If you want to see the beauty of a boarded-up building or the austere grace of a windowframe, Harry Callahan’s your man. A master of multiple exposure (many of the photographs here are layered with ghost images), Callahan was also capable of disconcerting concentration on objects that most people wouldn’t bother to call subjects – a lamppost, a flagpole, a Florentine alleyway. His work revolves around his wife, Eleanor. She’s everywhere: loose black hair tumbling into water or face tight-framed by clasped arms; in silhouette or revealed, naked, except that her curves match a crescent of light against her shoulder, the wall seems to slant in a complicated echo of her hip, and before you know it you’re being ravished by a beauty only tangentially related to the female form.
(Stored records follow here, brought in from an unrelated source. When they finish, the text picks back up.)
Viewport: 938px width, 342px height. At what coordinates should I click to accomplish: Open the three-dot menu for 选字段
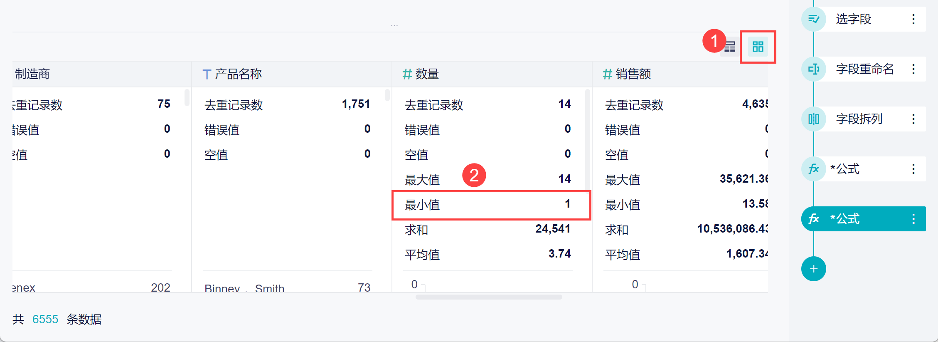pyautogui.click(x=913, y=19)
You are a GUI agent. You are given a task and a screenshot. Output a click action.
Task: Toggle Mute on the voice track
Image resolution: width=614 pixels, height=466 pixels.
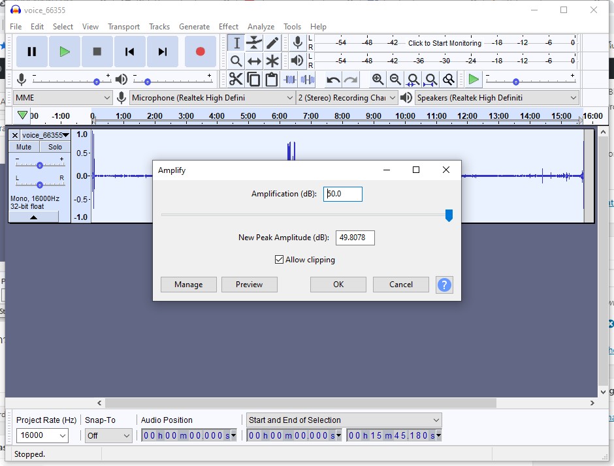click(x=24, y=147)
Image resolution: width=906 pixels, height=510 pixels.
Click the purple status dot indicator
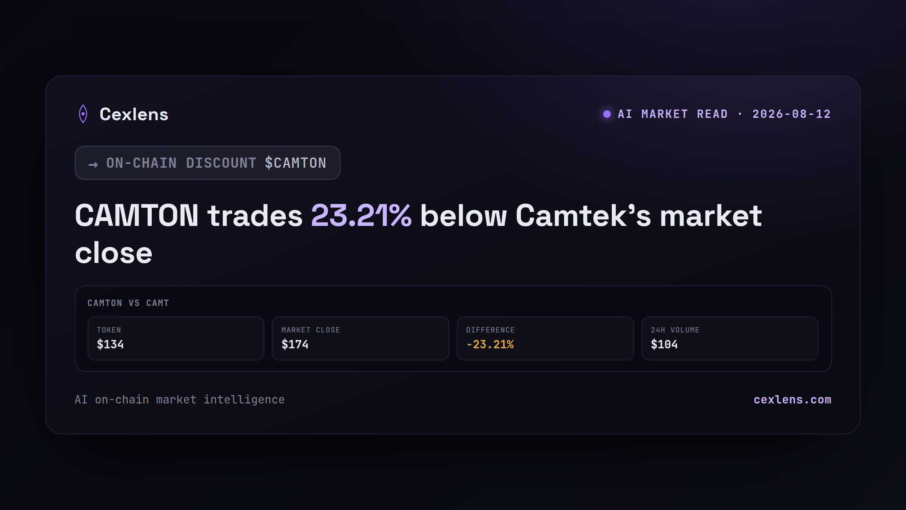coord(607,114)
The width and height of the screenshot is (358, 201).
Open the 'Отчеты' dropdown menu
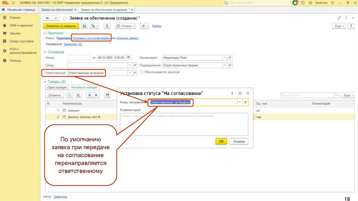point(126,26)
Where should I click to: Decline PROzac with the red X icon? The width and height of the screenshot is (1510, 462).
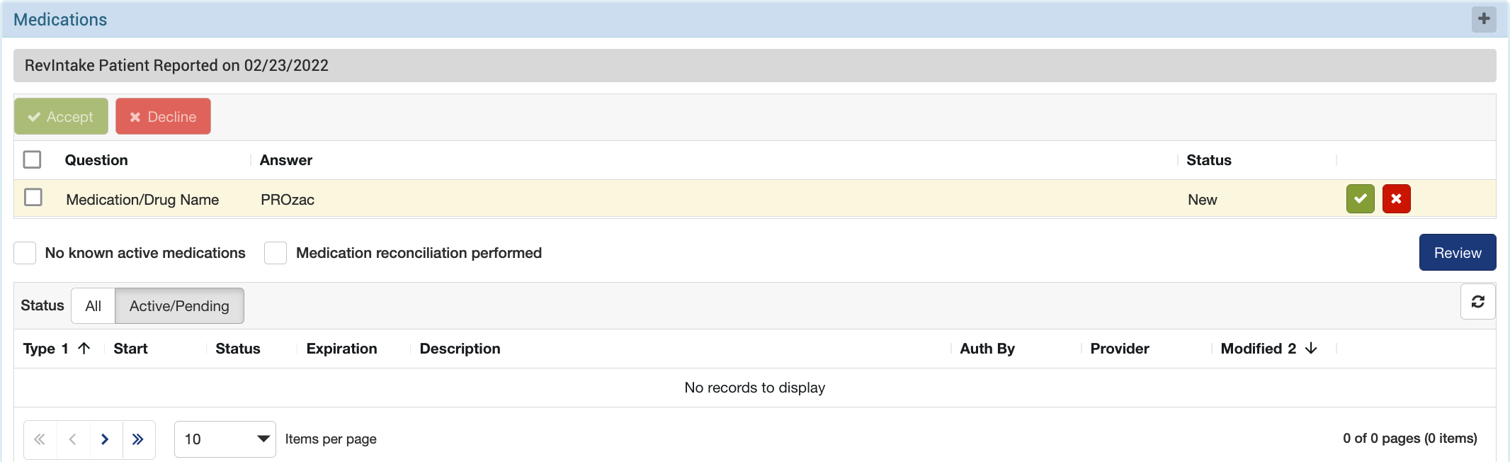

Callahan, born in 1912 in Detroit (he died in 1999), experienced his own double exposure: to cars, those avant-garde machines carrying us into a formless future (he worked at Chrysler) and to the sharp simplicity of Ansel Adams’s eternal landscapes. In Callahan’s work, we can almost touch the tension between the urban and the manufactured, the epic and the intimate – between a skyscraper’s rhyming verticals, say, and swirls of grasses seemingly etched on Eleanor’s strong face. Given Callahan’s gifted peculiarity, Tate’s thematic arrangement seems unnecessary. Consider three pictures of Aix-en-Provence: one’s of a broom cupboard, another of a silvery plant against a black background. The third is of grass and a bush: Eleanor’s, that is, superimposed on a meadow. As this superb show makes clear, the world is unlikely and various, and Callahan’s a tourist impossible to trap.